Problem:
Take the line with "You are a computer-use agent. The" and the rest of the lines after it, to the end of the entries, and restate them exactly.

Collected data
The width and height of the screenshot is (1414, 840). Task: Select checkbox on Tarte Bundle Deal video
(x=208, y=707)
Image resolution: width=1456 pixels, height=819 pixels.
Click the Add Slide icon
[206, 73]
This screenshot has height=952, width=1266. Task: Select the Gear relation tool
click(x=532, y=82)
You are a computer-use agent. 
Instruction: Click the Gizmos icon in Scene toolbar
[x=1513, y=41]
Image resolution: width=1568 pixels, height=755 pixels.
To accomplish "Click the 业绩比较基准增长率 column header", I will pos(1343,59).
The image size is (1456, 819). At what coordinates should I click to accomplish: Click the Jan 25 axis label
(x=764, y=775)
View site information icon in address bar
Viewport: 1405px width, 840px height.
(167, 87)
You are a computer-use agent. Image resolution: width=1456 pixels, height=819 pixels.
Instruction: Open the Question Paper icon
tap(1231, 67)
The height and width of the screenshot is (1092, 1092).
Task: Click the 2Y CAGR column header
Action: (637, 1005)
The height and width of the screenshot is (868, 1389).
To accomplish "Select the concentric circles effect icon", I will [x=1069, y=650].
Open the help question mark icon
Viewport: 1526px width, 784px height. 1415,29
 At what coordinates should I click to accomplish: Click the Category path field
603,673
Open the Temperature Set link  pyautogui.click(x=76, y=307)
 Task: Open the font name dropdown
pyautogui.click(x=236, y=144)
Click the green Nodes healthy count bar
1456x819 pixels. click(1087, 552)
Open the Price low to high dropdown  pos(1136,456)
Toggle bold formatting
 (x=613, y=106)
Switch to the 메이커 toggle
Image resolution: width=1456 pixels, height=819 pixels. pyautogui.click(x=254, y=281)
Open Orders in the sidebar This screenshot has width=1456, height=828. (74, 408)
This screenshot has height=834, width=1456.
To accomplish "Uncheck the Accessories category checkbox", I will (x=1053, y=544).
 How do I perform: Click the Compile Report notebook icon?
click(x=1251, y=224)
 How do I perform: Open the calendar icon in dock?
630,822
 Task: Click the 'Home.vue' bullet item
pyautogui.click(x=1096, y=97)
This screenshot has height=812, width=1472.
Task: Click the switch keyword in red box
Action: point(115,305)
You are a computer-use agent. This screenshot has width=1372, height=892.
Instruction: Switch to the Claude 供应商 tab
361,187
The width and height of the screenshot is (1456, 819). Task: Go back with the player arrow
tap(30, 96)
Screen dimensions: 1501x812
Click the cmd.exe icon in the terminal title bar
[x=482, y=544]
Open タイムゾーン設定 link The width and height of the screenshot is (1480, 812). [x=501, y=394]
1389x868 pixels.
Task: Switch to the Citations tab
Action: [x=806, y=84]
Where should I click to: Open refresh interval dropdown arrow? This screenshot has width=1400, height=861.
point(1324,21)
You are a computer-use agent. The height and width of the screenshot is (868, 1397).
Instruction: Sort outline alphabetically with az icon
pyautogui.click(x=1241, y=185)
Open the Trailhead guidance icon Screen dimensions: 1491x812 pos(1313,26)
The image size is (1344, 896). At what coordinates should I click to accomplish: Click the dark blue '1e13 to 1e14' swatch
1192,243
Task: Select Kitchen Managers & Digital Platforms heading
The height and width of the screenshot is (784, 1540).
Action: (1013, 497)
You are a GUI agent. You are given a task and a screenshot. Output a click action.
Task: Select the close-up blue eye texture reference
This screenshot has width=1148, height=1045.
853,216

Problem solution:
You are a computer-use agent. The height and width of the screenshot is (868, 1397).
Instruction: Sort outline alphabetically with az icon
pyautogui.click(x=1241, y=185)
Open the Trailhead guidance icon Screen dimensions: 1491x812 pos(1313,26)
The image size is (1344, 896). At what coordinates should I click to accomplish: Click the dark blue '1e13 to 1e14' swatch
1192,243
Task: Select Kitchen Managers & Digital Platforms heading
The height and width of the screenshot is (784, 1540).
Action: (1013, 497)
You are a GUI agent. You are given a task and a screenshot. Output a click action.
Task: Select the close-up blue eye texture reference
This screenshot has width=1148, height=1045.
853,216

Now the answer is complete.